Apabila dikaji lebih dalam, terdapat ikatan-ikatan yang bersifat mutlak antara sastrawan dan pembaca. Dapat ditinjau dari segi psikis, spiritual dan sosiologis. Serta hubungan emosional, mengungkap hal-hal tersebunyi di dalamnya. Karya sastra diterima dan menunjukkan perannya bagi masyarakat.
Dalam menulis karya sastranya, penulis tidak dapat mengabaikan masyarakat pembaca yang dituju. Bahasa yang dipakai dan isi, merupakan hal yang harus mempertimbangkan. Memang, dalam berkarya penulis tidak sepenuhnya bergantung pada patron atau publiknya. Justru penulislah yang menciptakan ruang publiknya.
Sering seorang penulis menentukan lebih dulu, siapakah calon pembaca yang dituju. Misalnya, pada novel “Para Priyayi” karya Umar Kayam ditujukan pada pembaca yang yang berpengetahuan Budaya Jawa. Demikian juga, pada novel “Kitab Omong Kosong” karya Seno Gumira Ajidarma untuk masyarakat yang memiliki pengetahuan tentang cerita wayang. Juga pada Novel “Perempuan di Titik Nol” karya Nawa El-Saadawi, untuk pembaca yang tahu tentang psikologi.
Hal ini membuat sastra bersifat ekslusif. Ditinjau dari segi pembaca, dipentingkan adanya reaksi dan penerimaan terhadap karya sastra tertentu. Resepsi sastra berkaitan dengan bagaimana pembaca memberi makna dan penafsiran, terhadap karya sastra yang akan dibacanya. Pembaca menimbulkan reaksi terhadapnya. Baik reaksi konstruktif (apabila dianggap membangun) ataupun destruktif (apabila dianggap bertentangan dengan prisip dirinya).
Reaksi dari pembaca juga dapat bersifat aktif, yaitu bagaimana dia dapat merealisasikannya. Dapat juga bersifat pasif, yaitu bagaimana dia dapat memahami karya itu. Oleh karena itu, resepsi sastra mempunyai lapangan yang luas dengan berbagai kemungkinan.
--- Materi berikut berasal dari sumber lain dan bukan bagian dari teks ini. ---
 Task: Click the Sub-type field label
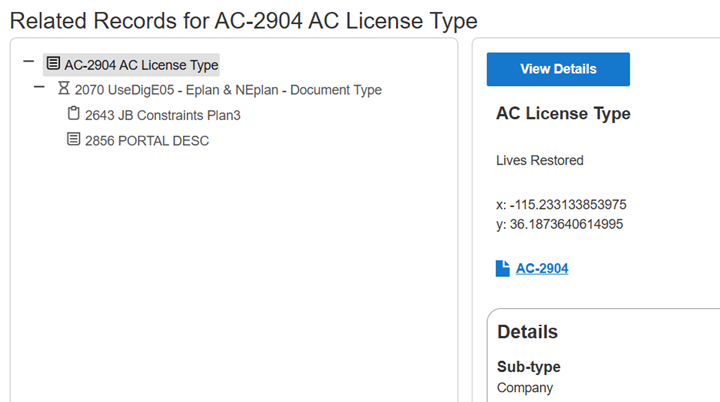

Sebagai pembuktian, perlu diperhatikan keadaan sosial-budaya masyarakatnya. Hal ini dikarenakan adanya perbedaan latar belakang sosial budaya masyarakat, mempengaruhi pembaca dalam menanggapi karya sastra tertentu. Tetap memiliki peranggapan dan kebiasaan yang sama dalam suatu bangsa.
Sejatinya, lahirnya suatu karya sastra tentu tidak terlepas dari kepiawaian penulis dalam mengesplorasi idenya. Penulis bebas menyampaikan gagasan kreatif dalam sastra. Tidak terlepas dari kaidah-kaidah sastra. Sastra yang bersifat abstrak akan menjauhkan diri dari pembacanya. Sebaliknya sastra universal akan menjadi pondasi dari konvensi peranggapan berdasarkan pengalaman. Karenanya tingkat apresiasi sastra dari aspek pragmatik akan bertambah sesuai dengan kelas intepretasinya.